Print only the lines from the top of the data through the line with "Task: Close the 执行详情 dialog", both included, skipping every picture.

Available data section start

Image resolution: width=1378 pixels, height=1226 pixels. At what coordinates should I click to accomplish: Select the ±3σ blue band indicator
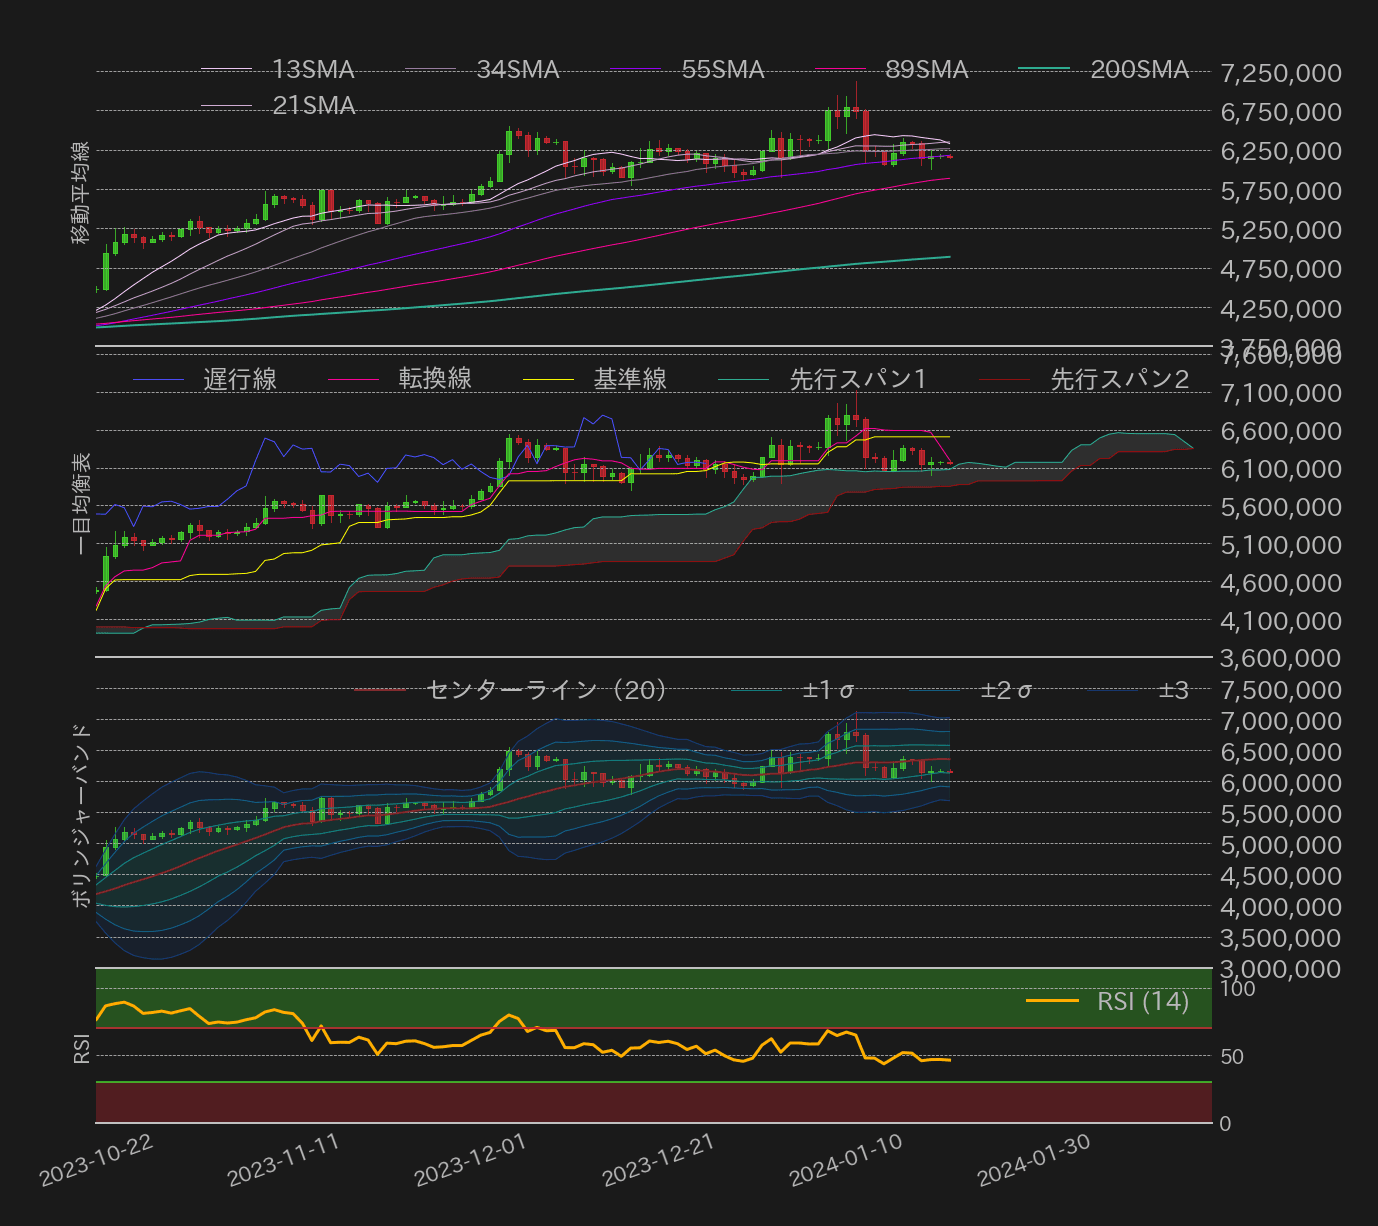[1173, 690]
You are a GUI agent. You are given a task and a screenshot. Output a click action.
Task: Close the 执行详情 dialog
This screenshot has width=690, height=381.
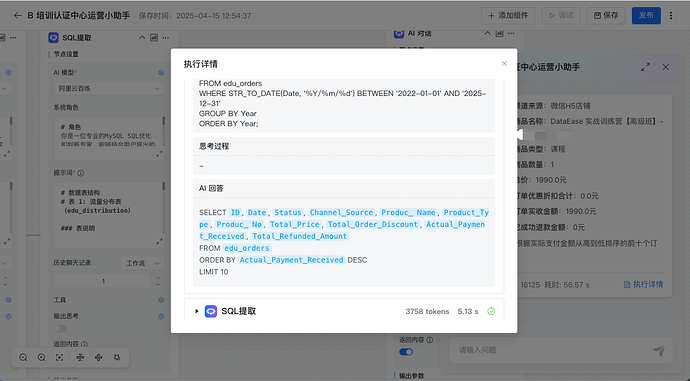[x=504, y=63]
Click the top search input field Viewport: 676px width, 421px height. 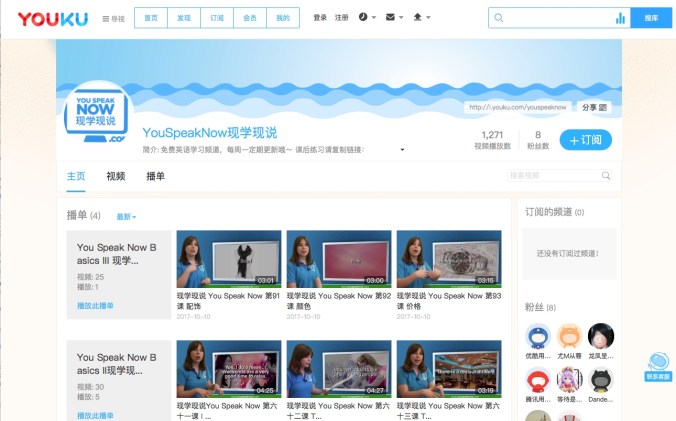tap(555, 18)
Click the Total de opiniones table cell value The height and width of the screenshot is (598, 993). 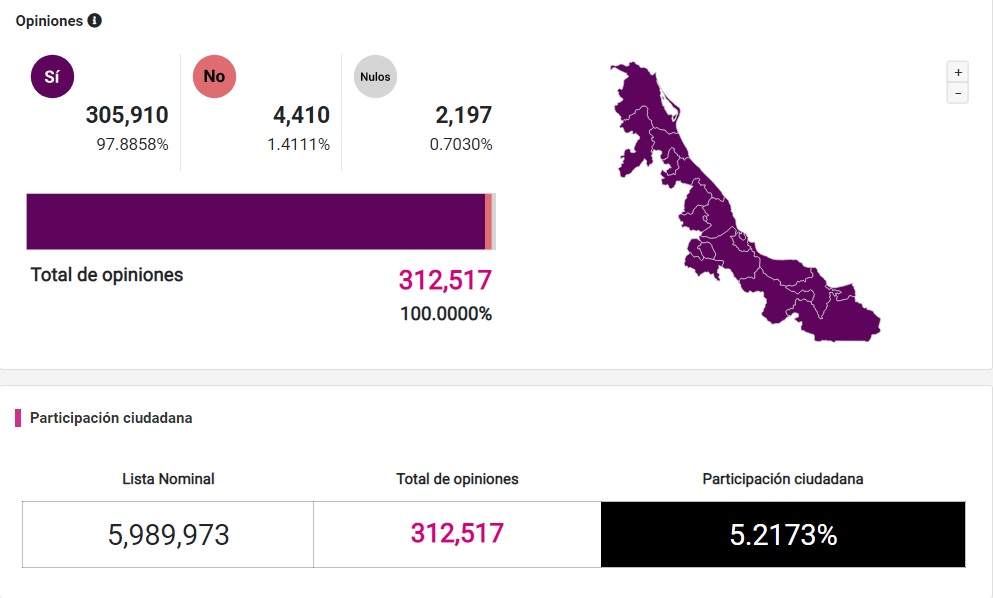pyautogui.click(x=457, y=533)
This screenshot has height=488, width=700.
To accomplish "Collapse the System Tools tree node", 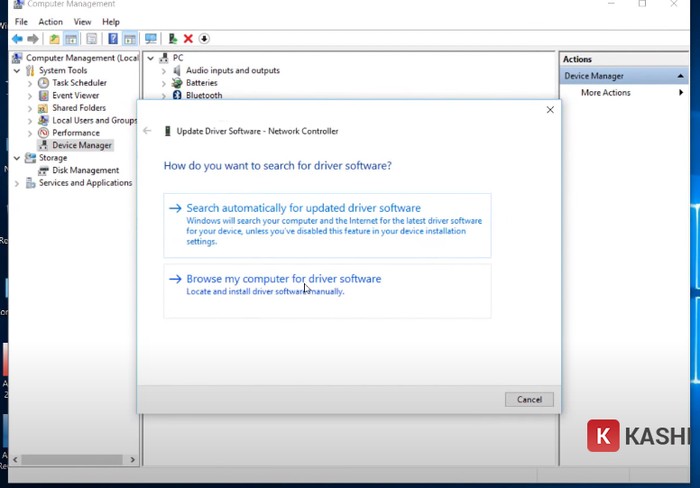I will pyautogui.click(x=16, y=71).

Available data section end

■ Output of the task ■
Image resolution: width=1378 pixels, height=1226 pixels. At what coordinates should I click to accomplish: Select the ±3σ blue band indicator
[1173, 690]
You are a GUI agent. You are given a task and a screenshot. Output a click action.
Task: Close the 执行详情 dialog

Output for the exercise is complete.